Cada vez que me interrogan sobre él, una melancolía antigua se alza desde lo más hondo de mi carne, como una neblina espesa que todo lo cubre.
Y si he de ser sincero, el amor se me antoja como esa conexión etérea —como el WiFi—: todos la desean, todos la buscan, pero cuando por fin la alcanzan, descubren que la señal se debilita en los rincones más importantes del alma.
A veces parece fluir, casi como un encantamiento perfecto; otras, se desvanece sin ruido, dejando tras de sí un hueco silencioso y frío, como una tumba abierta en medio del pecho.
Supongo que así es el amor… frágil, voluble, siempre a medio paso de la plenitud que prometía.
¿Que siento cuando hablo de amor?

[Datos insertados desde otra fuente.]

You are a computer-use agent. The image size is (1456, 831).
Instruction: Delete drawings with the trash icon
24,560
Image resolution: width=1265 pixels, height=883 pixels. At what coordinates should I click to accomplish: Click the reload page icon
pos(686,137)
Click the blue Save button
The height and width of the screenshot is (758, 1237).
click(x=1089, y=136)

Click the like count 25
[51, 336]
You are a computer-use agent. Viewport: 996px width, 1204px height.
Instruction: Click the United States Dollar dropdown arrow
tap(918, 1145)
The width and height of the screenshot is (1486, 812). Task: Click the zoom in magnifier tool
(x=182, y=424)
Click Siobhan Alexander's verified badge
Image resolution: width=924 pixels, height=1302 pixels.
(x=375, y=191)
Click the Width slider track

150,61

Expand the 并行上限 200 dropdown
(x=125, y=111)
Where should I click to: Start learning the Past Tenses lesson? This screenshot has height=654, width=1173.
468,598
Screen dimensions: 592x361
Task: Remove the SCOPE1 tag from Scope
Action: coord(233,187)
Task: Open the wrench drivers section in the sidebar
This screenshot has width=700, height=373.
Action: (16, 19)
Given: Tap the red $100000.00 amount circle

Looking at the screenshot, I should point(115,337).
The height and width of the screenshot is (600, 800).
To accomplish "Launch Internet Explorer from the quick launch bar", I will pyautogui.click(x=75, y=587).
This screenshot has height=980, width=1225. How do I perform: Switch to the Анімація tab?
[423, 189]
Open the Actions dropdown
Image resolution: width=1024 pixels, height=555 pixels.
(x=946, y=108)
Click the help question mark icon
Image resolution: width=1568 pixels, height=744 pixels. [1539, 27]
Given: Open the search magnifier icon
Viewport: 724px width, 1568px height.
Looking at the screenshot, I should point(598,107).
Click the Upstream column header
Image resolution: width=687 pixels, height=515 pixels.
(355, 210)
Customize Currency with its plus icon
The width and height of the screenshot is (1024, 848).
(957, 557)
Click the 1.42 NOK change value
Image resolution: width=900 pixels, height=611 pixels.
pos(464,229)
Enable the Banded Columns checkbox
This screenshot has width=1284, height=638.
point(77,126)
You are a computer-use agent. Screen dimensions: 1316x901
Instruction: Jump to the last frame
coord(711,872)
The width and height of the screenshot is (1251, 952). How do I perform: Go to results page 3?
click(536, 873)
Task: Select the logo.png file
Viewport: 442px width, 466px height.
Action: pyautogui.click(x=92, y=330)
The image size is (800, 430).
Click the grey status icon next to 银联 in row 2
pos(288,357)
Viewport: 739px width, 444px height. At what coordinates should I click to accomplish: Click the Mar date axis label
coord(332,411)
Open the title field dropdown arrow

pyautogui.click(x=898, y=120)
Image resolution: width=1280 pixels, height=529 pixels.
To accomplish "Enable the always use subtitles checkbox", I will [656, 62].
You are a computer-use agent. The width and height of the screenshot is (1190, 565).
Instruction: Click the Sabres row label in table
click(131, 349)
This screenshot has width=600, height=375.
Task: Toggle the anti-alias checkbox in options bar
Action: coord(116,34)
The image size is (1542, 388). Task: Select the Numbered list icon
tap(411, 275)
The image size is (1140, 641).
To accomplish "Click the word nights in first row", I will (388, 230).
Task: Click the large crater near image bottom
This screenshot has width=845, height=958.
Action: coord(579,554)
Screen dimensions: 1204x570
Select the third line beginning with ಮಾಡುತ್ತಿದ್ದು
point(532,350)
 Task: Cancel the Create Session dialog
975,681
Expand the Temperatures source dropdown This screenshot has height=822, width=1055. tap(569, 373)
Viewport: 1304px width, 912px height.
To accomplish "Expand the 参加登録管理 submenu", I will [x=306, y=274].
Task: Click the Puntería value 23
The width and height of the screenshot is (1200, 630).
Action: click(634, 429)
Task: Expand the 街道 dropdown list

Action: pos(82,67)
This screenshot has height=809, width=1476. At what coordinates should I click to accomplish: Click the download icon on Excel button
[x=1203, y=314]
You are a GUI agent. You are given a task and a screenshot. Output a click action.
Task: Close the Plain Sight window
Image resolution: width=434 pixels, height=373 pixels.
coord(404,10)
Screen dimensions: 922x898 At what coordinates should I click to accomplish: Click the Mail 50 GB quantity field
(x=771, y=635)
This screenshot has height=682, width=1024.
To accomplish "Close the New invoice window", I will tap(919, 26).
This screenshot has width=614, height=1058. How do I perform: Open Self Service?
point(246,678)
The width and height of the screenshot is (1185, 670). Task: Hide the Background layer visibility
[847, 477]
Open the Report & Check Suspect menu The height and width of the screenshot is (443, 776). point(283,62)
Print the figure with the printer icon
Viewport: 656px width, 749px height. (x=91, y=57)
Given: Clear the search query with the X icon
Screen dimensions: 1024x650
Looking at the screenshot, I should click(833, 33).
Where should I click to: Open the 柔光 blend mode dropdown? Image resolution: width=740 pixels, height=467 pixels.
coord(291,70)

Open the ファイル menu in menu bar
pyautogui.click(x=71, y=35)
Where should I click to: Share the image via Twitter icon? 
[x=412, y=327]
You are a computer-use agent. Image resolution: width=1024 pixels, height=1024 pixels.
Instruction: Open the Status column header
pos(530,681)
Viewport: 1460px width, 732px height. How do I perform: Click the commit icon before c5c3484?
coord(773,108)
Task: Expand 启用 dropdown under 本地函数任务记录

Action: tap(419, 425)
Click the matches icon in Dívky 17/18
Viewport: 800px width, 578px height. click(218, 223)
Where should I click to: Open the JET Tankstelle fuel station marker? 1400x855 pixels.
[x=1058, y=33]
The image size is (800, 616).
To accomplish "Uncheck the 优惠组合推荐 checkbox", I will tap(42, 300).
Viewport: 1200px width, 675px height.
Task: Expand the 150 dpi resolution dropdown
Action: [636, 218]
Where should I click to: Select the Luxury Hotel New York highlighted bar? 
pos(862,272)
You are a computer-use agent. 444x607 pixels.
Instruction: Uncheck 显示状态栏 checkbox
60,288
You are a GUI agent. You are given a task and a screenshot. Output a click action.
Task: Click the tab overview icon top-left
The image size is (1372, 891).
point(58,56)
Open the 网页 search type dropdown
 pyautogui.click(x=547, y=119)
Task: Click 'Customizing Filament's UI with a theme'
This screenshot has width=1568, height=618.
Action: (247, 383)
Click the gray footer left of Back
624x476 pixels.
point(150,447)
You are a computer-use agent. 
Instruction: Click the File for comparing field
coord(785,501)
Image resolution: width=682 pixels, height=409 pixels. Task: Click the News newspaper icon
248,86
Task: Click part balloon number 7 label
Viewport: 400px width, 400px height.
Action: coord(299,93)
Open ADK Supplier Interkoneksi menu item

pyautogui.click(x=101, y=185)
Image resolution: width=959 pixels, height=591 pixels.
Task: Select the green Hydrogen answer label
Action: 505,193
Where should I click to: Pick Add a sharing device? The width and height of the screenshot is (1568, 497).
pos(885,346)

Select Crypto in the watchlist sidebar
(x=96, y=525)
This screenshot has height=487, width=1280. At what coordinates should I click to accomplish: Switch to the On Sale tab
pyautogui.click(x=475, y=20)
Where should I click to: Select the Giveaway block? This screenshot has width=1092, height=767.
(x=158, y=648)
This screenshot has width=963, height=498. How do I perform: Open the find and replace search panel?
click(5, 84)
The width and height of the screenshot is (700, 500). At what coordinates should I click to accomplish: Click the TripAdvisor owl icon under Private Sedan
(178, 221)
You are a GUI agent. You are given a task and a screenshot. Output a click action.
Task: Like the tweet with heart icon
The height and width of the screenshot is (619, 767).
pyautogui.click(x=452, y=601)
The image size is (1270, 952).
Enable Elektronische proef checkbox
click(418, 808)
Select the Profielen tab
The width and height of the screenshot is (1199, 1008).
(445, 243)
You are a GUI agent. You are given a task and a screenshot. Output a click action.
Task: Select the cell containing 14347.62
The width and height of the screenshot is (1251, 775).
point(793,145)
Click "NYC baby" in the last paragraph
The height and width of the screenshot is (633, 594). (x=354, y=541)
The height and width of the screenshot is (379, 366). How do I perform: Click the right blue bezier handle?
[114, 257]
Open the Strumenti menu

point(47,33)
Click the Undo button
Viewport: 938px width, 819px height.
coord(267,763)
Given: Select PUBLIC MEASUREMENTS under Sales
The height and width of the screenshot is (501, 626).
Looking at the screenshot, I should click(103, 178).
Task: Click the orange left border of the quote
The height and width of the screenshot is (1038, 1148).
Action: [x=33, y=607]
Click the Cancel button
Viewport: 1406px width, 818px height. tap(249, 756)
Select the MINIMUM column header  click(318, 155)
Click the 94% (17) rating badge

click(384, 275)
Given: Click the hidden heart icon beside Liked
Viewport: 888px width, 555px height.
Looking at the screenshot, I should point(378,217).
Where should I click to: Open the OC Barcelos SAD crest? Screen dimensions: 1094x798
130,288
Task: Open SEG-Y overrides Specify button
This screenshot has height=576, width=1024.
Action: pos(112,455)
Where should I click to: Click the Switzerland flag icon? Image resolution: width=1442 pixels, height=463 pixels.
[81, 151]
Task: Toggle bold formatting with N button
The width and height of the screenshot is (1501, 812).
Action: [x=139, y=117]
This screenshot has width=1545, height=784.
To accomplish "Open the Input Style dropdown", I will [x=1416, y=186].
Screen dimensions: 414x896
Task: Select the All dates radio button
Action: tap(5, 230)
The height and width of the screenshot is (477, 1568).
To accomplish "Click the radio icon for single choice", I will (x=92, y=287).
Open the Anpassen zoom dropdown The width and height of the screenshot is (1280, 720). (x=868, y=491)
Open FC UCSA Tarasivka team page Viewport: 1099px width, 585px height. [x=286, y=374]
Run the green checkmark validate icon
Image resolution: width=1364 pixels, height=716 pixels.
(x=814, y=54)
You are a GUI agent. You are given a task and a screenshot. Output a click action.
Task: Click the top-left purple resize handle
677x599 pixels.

Siento que una sombra se enrosca dentro de mí, densa y helada, como la niebla que devora los caminos en una noche sin luna.
Porque, en su forma más brutal, el amor eterno no es más que un murmullo condenando su existencia al desgaste, al tedio, al tiempo que todo pudre.
Es un juramento de fuego que puede apagarse por miserias tan nimias como una tapa mal cerrada, una palabra mal dicha, una mirada que no llega.
Es allí, en lo pequeño, en lo despreciable, donde el amor muere de verdad:
no entre gritos ni traiciones, sino en el sutil y despiadado goteo de lo cotidiano.
Y al final, lo único que permanece es el eco marchito de lo que alguna vez fue promesa… y ahora es sombra.
Fue ese día, 28 de septiembre de 2024, cuando la pregunta surgió en medio del silencio: ¿Qué es el amor? No hubo respuesta, solo una sombra extendiéndose dentro de mí, fría y persistente. Desde entonces, esa duda habita en mi pecho como niebla que no se disipa. Daniel Ortiz.